**PROBLEM REQUIREMENTS**
Reproduce the records below word for word, keeping every line in its original order.
Begin RECORDS SHOWN
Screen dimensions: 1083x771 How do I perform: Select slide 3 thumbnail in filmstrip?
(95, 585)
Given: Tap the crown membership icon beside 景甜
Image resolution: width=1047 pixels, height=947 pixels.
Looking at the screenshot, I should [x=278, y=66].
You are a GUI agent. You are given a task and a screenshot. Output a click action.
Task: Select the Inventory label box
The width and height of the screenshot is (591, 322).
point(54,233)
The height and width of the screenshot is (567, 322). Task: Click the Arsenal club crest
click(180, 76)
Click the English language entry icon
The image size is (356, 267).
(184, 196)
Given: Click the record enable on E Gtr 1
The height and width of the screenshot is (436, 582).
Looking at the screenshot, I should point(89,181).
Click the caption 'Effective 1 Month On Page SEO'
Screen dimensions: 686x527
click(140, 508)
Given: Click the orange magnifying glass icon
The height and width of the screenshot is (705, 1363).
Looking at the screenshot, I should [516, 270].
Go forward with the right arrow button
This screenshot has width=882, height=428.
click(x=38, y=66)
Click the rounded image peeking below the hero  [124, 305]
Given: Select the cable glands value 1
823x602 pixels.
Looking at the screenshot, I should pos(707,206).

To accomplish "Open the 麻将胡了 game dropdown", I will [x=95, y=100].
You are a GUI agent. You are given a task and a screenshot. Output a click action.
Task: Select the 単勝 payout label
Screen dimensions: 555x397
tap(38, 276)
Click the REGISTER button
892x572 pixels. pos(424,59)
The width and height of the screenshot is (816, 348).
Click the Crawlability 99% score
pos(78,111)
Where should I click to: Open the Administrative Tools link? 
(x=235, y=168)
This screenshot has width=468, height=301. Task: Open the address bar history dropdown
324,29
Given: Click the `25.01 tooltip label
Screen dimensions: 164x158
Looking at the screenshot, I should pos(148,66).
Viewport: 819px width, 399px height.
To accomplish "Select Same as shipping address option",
End RECORDS SHOWN
**WRITTEN SOLUTION**
Screen dimensions: 1083x771 How do I perform: Select slide 3 thumbnail in filmstrip?
(95, 585)
Given: Tap the crown membership icon beside 景甜
Image resolution: width=1047 pixels, height=947 pixels.
Looking at the screenshot, I should [x=278, y=66].
You are a GUI agent. You are given a task and a screenshot. Output a click action.
Task: Select the Inventory label box
The width and height of the screenshot is (591, 322).
point(54,233)
The height and width of the screenshot is (567, 322). Task: Click the Arsenal club crest
click(180, 76)
Click the English language entry icon
The image size is (356, 267).
(184, 196)
Given: Click the record enable on E Gtr 1
The height and width of the screenshot is (436, 582).
Looking at the screenshot, I should point(89,181).
Click the caption 'Effective 1 Month On Page SEO'
Screen dimensions: 686x527
click(140, 508)
Given: Click the orange magnifying glass icon
The height and width of the screenshot is (705, 1363).
Looking at the screenshot, I should [516, 270].
Go forward with the right arrow button
This screenshot has width=882, height=428.
click(x=38, y=66)
Click the rounded image peeking below the hero  [124, 305]
Given: Select the cable glands value 1
823x602 pixels.
Looking at the screenshot, I should pos(707,206).

To accomplish "Open the 麻将胡了 game dropdown", I will [x=95, y=100].
You are a GUI agent. You are given a task and a screenshot. Output a click action.
Task: Select the 単勝 payout label
Screen dimensions: 555x397
tap(38, 276)
Click the REGISTER button
892x572 pixels. pos(424,59)
The width and height of the screenshot is (816, 348).
Click the Crawlability 99% score
pos(78,111)
Where should I click to: Open the Administrative Tools link? 
(x=235, y=168)
This screenshot has width=468, height=301. Task: Open the address bar history dropdown
324,29
Given: Click the `25.01 tooltip label
Screen dimensions: 164x158
Looking at the screenshot, I should pos(148,66).
Viewport: 819px width, 399px height.
To accomplish "Select Same as shipping address option",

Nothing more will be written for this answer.